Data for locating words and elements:
*-*-*
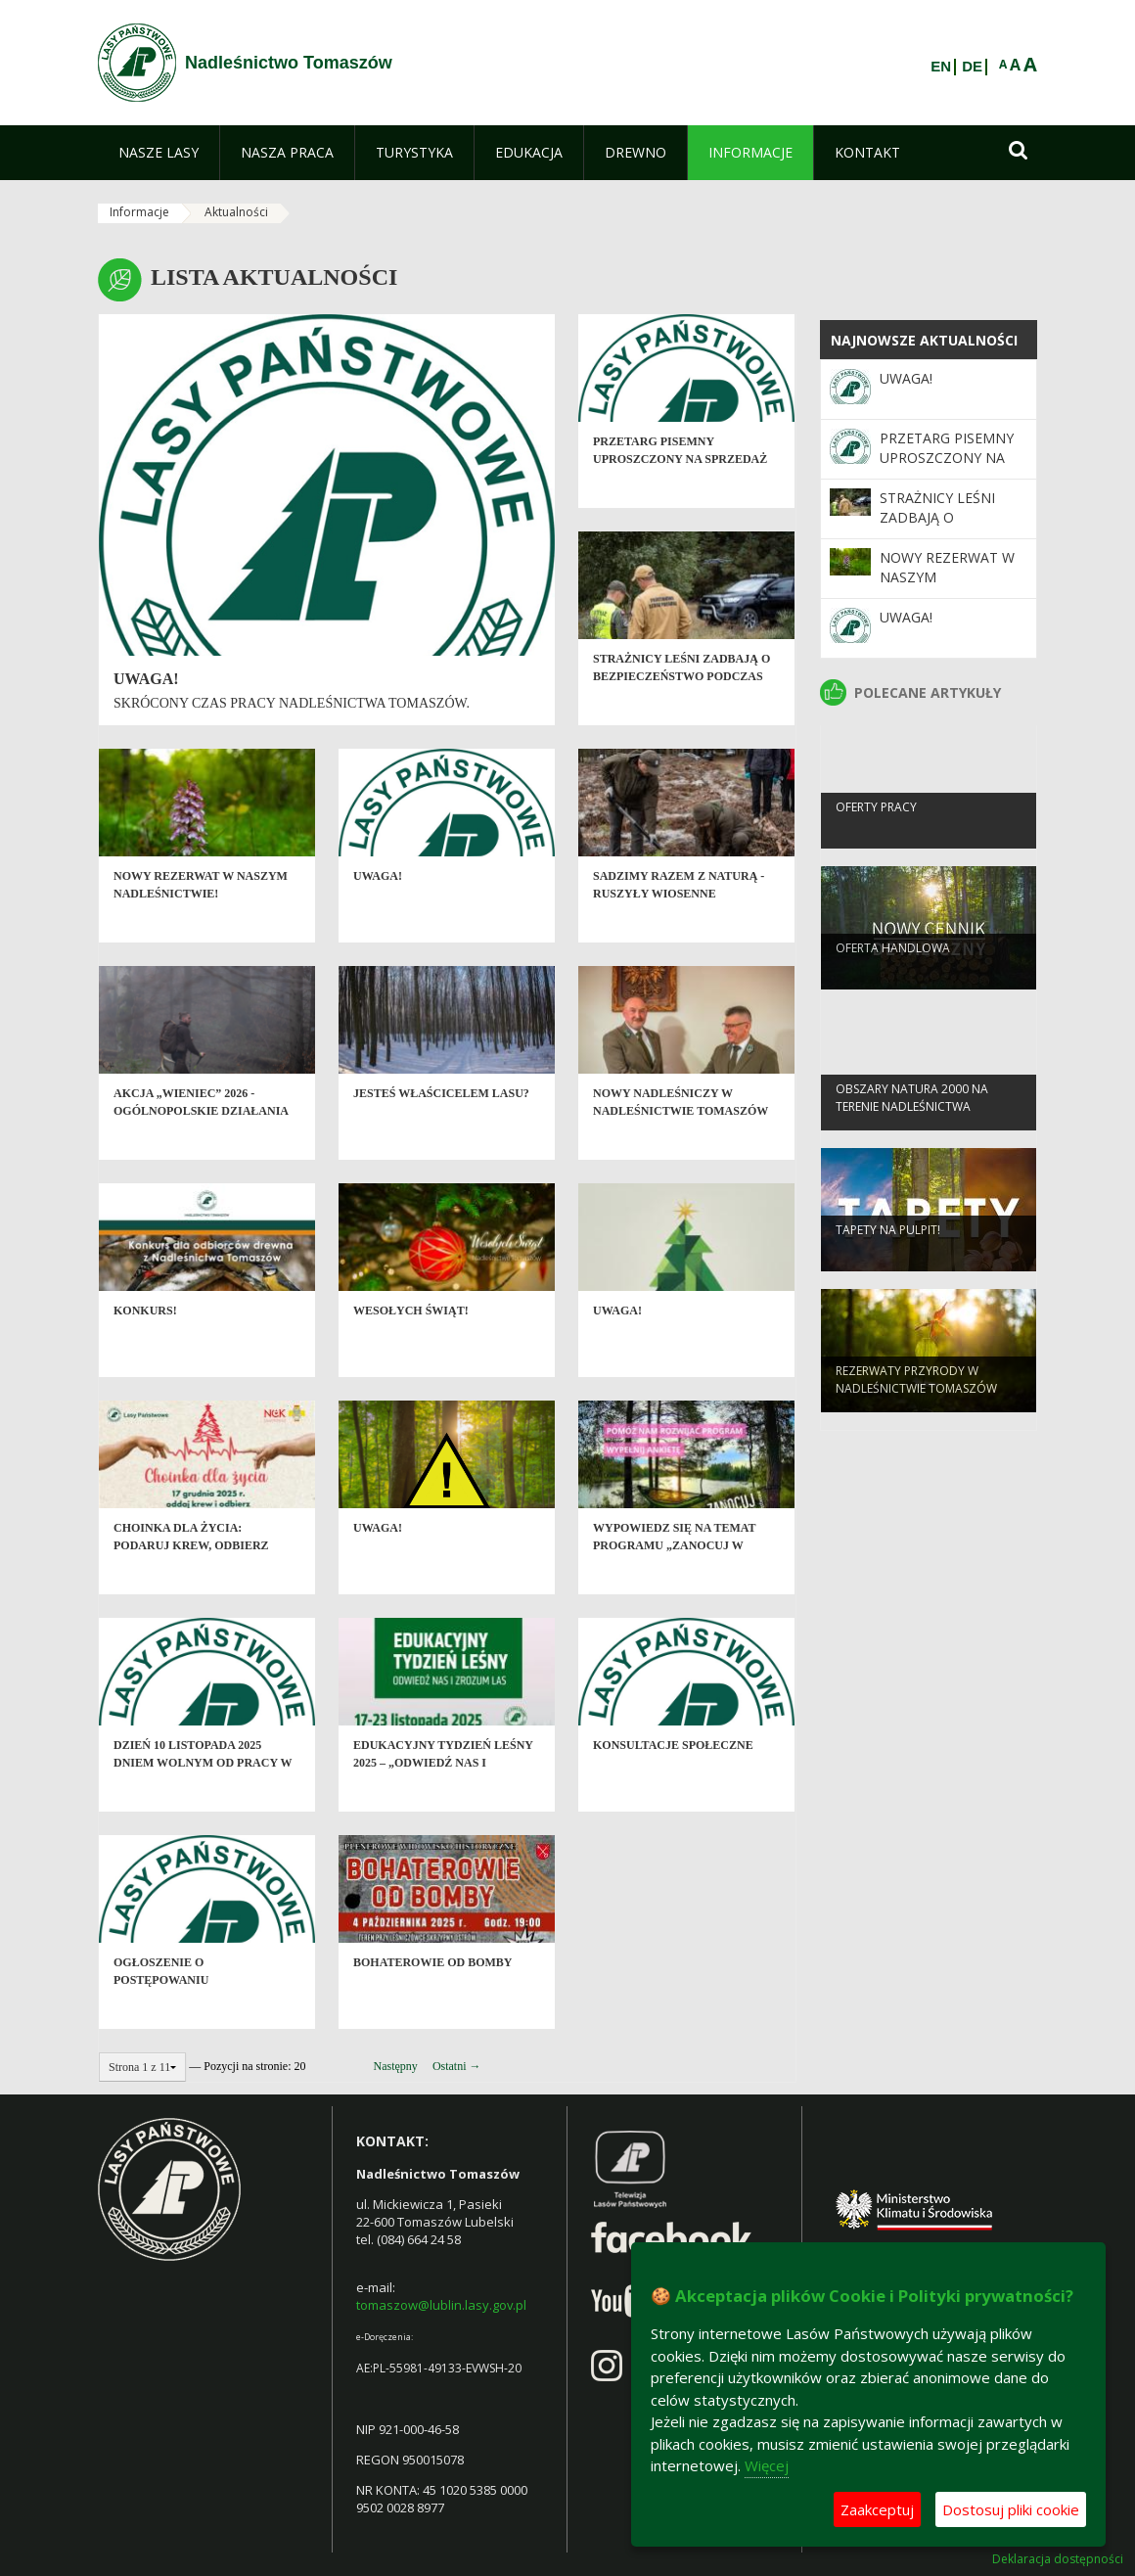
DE (972, 66)
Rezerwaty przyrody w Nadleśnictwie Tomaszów (916, 1408)
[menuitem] (158, 152)
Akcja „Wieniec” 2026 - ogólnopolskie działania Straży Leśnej (201, 1144)
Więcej (767, 2465)
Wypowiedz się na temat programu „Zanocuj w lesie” (674, 1578)
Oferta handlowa (893, 977)
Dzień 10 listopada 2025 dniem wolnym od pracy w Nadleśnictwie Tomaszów (203, 1795)
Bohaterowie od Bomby (432, 1995)
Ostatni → (456, 2066)
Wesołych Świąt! (411, 1344)
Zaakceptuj (877, 2509)
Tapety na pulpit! (888, 1259)
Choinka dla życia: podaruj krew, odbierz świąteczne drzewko (191, 1578)
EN (941, 66)
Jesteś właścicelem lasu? (441, 1126)
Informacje (139, 212)
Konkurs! (145, 1344)
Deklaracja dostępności (1057, 2559)
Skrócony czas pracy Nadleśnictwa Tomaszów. (292, 703)
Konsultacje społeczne (673, 1778)
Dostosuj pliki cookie (1010, 2509)
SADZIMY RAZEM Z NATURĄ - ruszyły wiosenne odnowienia (678, 926)
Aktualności (236, 212)
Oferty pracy (876, 836)
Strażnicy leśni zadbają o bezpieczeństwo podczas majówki (681, 709)
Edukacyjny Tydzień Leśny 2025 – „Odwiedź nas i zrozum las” (443, 1795)
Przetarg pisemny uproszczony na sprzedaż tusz (680, 492)
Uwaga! (146, 678)
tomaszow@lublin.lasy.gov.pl (441, 2305)
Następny (396, 2066)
*-*-*
▶ Exercise directions:
Write out each line of the data above word for word, omitting the pictures.

▶ Answer to the exercise:
DE (972, 66)
Rezerwaty przyrody w Nadleśnictwie Tomaszów (916, 1408)
[menuitem] (158, 152)
Akcja „Wieniec” 2026 - ogólnopolskie działania Straży Leśnej (201, 1144)
Więcej (767, 2465)
Wypowiedz się na temat programu „Zanocuj w lesie” (674, 1578)
Oferta handlowa (893, 977)
Dzień 10 listopada 2025 dniem wolnym od pracy w Nadleśnictwie Tomaszów (203, 1795)
Bohaterowie od Bomby (432, 1995)
Ostatni → (456, 2066)
Wesołych Świąt! (411, 1344)
Zaakceptuj (877, 2509)
Tapety na pulpit! (888, 1259)
Choinka dla życia: podaruj krew, odbierz świąteczne drzewko (191, 1578)
EN (941, 66)
Jesteś właścicelem lasu? (441, 1126)
Informacje (139, 212)
Konkurs! (145, 1344)
Deklaracja dostępności (1057, 2559)
Skrócony czas pracy Nadleśnictwa Tomaszów. (292, 703)
Konsultacje społeczne (673, 1778)
Dostosuj pliki cookie (1010, 2509)
SADZIMY RAZEM Z NATURĄ - ruszyły wiosenne odnowienia (678, 926)
Aktualności (236, 212)
Oferty pracy (876, 836)
Strażnicy leśni zadbają o bezpieczeństwo podczas majówki (681, 709)
Edukacyjny Tydzień Leśny 2025 – „Odwiedź nas i zrozum las” (443, 1795)
Przetarg pisemny uproszczony na sprzedaż tusz (680, 492)
Uwaga! (146, 678)
tomaszow@lublin.lasy.gov.pl (441, 2305)
Następny (396, 2066)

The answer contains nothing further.